Ad avviso del Collegio, il diligente e tempestivo adempimento del dictum giudiziale avrebbe: i) imposto al TAR l'aggiudicazione al ricorrente; ii) precluso in nuce una delle possibilità alla base del provvedimento di revoca. L'illegittimo e inerte contegno della stazione appaltante - in disparte gli eventuali profili di nullità per violazione/elusione del giudicato scrutinabili nella sede dell'ottemperanza - si pone sullo sfondo della potestà di revoca poi esercitata, inficiandone ab imis i presupposti e il contenuto. In altre parole, conclude il TAR sul punto, viene qui domandata una «pronuncia dichiarativa della illegittimità lato sensu intesa dell'azione amministrativa successiva alla sentenza», consistente nella omessa, tempestiva adozione del provvedimento di aggiudicazione della gara al ricorrente, e nell'inerzia serbata per quasi tre mesi a far data dalla pubblicazione della sentenza. Tanto basterebbe per la declaratoria di illegittimità del provvedimento di revoca. Tuttavia, a ben vedere, l'azione amministrativa censurata è ulteriormente viziata «nell'intrinseco contenuto dell'atto di revoca, atteso che le ragioni di interesse pubblico ivi enucleate … - non sono sopravvenute, per effetto di eventi successivamente verificatisi ed aventi carattere imprevedibile; … - non sono emerse successivamente, atteso che l'effettiva consistenza dell'opera messa a gara e delle spese relative alla successiva gestione, così come la natura “non essenziale per l'utenza” del servizio, non potevano non essere note, e in ogni caso avrebbero dovuto essere note alla stazione appaltante».

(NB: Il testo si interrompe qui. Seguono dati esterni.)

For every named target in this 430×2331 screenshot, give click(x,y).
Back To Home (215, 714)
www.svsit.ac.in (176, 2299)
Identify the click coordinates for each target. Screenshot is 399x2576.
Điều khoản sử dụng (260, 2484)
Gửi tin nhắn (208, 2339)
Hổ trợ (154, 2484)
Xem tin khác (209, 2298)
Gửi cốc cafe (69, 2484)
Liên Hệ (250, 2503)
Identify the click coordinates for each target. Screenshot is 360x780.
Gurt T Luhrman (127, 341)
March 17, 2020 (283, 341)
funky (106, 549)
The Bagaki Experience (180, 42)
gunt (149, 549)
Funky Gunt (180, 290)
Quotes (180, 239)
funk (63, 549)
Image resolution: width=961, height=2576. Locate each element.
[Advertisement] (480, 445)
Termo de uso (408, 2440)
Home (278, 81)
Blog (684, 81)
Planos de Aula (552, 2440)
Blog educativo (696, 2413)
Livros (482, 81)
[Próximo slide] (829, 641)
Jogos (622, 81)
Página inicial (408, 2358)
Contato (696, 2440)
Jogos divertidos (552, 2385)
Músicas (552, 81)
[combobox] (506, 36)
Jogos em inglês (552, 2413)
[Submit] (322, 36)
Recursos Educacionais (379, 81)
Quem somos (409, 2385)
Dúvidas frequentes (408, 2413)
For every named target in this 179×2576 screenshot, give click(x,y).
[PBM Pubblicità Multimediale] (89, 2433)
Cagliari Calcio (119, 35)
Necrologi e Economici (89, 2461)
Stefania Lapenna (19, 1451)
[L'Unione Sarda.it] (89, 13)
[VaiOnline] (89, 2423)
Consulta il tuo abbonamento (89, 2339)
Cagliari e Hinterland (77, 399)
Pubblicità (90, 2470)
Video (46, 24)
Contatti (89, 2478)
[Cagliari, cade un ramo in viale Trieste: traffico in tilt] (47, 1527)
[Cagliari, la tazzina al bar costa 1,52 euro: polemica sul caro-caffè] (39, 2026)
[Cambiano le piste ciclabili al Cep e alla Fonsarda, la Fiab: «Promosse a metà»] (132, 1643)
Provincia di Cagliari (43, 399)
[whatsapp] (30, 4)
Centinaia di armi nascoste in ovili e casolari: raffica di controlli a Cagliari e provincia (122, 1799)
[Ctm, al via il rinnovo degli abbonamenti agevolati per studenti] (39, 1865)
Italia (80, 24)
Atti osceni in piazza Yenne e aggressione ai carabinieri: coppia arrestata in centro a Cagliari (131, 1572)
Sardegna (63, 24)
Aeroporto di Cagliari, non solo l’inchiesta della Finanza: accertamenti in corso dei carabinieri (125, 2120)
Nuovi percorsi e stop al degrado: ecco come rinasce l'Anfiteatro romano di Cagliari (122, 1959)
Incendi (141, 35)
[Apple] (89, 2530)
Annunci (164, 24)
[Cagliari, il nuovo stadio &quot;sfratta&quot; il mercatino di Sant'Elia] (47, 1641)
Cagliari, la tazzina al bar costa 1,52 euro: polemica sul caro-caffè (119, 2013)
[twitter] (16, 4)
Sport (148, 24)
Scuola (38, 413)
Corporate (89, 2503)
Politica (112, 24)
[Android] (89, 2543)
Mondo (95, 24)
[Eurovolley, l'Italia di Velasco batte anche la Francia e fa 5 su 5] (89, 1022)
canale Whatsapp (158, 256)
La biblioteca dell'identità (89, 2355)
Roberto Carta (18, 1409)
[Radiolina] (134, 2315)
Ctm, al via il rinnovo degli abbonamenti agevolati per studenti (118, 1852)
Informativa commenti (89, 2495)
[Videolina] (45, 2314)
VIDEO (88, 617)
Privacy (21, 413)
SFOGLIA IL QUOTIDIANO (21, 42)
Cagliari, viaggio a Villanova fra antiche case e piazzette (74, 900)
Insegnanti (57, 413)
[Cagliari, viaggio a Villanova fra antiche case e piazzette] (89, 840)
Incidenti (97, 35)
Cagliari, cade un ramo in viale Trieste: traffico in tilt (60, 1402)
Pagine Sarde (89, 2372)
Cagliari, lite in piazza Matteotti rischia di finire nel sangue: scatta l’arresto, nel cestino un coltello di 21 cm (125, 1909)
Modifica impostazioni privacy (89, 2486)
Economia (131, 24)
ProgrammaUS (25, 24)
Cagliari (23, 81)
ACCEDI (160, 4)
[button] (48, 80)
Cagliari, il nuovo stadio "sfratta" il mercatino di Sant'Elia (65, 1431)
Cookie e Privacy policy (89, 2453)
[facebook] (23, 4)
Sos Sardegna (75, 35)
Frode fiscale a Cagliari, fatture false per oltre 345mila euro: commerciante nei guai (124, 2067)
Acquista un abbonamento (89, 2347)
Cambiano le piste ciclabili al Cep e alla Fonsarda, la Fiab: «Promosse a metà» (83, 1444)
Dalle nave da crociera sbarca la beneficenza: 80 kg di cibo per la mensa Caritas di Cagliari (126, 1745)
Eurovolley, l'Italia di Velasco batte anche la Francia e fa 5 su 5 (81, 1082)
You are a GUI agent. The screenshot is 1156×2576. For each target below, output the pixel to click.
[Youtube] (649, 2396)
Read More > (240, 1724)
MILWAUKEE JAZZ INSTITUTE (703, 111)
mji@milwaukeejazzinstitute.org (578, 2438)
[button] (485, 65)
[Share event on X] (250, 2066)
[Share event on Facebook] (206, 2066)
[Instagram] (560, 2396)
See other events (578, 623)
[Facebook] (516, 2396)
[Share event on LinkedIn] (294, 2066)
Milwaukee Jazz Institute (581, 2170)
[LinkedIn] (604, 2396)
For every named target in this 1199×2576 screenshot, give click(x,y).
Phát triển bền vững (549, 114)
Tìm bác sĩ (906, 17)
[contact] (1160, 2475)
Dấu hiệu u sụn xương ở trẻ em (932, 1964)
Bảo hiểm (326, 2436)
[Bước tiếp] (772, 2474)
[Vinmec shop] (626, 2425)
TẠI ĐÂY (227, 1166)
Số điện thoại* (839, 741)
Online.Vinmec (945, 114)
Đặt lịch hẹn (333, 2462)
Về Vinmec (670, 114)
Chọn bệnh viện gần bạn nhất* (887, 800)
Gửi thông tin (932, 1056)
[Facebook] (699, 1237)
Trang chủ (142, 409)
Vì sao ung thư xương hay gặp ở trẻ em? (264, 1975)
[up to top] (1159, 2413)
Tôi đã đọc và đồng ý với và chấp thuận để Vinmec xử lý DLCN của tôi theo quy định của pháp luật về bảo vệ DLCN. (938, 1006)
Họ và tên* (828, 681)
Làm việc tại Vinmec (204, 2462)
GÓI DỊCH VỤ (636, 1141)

Conclusioni. Alla luce delle esposte argomentazioni, il TAR ha dichiarato di aver acclarato l'elemento oggettivo relativo alla illegittimità del provvedimento di revoca, e dopo aver, altresì, accertato l'esistenza degli altri elementi costitutivi della responsabilità della p.a., ha disposto, in applicazione dell'art. 34, co. 4, c.p.a. che entro 60 gg. dalla comunicazione o dalla notificazione, se anteriore, della decisione, la stazione appaltante, dovrà, previa instaurazione di un contraddittorio con il ricorrente, proporgli il pagamento di una somma di danaro a titolo di risarcimento del danno per equivalente, e un'ulteriore somma, pari al 5% del valore del danno patrimoniale, a titolo di danno curriculare.